A new review would essentially allow the government to do the kind of full 45-day assessment of the security implications that the administration argued all last week was unwarranted. Critics of the White House's handling of the situation said the law required the 45-day investigation because Dubai Ports is owned by a foreign state...
If a new investigation is conducted under the terms of a law passed by Congress 14 years ago, the results would be reported to Mr. Bush, who would make a final decision and report to Congress...

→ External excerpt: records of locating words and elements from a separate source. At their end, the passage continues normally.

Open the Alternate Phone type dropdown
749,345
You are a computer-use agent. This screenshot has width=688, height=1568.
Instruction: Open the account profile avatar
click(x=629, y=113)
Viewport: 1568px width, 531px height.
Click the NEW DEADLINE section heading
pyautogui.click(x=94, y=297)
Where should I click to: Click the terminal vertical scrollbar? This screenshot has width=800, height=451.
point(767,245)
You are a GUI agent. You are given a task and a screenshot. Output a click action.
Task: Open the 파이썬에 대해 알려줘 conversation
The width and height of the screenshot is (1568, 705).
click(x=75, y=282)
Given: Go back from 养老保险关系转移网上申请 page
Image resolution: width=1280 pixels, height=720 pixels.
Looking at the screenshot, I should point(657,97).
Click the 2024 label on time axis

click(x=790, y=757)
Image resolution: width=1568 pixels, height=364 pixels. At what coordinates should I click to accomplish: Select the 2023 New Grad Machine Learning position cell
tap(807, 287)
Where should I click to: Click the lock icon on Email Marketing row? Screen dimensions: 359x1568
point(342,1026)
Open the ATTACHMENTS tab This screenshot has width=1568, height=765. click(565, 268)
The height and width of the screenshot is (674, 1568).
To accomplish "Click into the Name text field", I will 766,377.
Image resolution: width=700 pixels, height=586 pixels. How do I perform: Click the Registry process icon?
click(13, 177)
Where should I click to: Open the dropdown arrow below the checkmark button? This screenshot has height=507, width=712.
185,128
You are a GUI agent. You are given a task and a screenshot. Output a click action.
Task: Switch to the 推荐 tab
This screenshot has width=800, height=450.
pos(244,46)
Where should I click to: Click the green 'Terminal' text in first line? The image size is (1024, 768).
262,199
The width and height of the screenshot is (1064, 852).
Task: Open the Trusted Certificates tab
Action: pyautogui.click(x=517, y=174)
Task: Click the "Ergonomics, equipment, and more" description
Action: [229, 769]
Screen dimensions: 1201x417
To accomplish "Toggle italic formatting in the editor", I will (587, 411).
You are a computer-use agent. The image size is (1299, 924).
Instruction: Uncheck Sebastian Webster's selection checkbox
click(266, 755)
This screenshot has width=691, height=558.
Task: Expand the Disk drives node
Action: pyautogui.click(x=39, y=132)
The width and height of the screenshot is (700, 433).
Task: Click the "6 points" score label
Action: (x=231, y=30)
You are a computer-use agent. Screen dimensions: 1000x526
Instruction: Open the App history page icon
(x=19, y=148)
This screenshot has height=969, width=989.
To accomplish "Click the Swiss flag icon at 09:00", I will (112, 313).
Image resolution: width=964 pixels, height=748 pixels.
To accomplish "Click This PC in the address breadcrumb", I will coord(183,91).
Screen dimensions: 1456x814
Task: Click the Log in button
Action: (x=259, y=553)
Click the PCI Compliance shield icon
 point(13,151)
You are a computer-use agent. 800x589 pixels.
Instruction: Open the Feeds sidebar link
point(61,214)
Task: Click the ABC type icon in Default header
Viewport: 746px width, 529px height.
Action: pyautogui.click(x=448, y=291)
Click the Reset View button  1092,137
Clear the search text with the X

Because Mr. Bush has already declared his position on the issue, it is unclear how the administration could conduct a truly independent review. In statements on Tuesday, the president strongly suggested that anti-Arab bias lay behind the protests. The current operator is the Peninsula & Oriental Steam Navigation Company, which is British.
On Monday, Feb 27, Jonathan Weisman described this scenario coming to fruition (Port Deal To Have Broader Review, Washington Post):
The Bush administration said yesterday that it has accepted a proposal from a Dubai maritime company to conduct a 45-day review of the national security implications of the company's plans to take control of significant operations at six U.S. ports...
The announcement by Dubai Ports World, brokered by the White House and Senate Majority Leader Bill Frist (R-Tenn.)...
The deal was worked out over a series of meetings Friday among Frist, Bilkey, DP World lawyers, Cabinet secretaries and White House officials. Late Friday, Frist recommended to the government of the United Arab Emirates and to House Speaker J. Dennis Hastert (R-Ill.) that DP World request a security review and more clearly spell out how it intended to separate its U.S. operations from port management around the world.
DP World executives and their lawyers worked through the agreement all day Saturday, while GOP leaders in Congress and White House officials focused on the next political steps. Ueland said Frist is pleased with yesterday's company statement, indicating it comported with his expectations.
Revisions This note was originally posted on March 1. It has been revised frequently since then. Last revisions on March 13.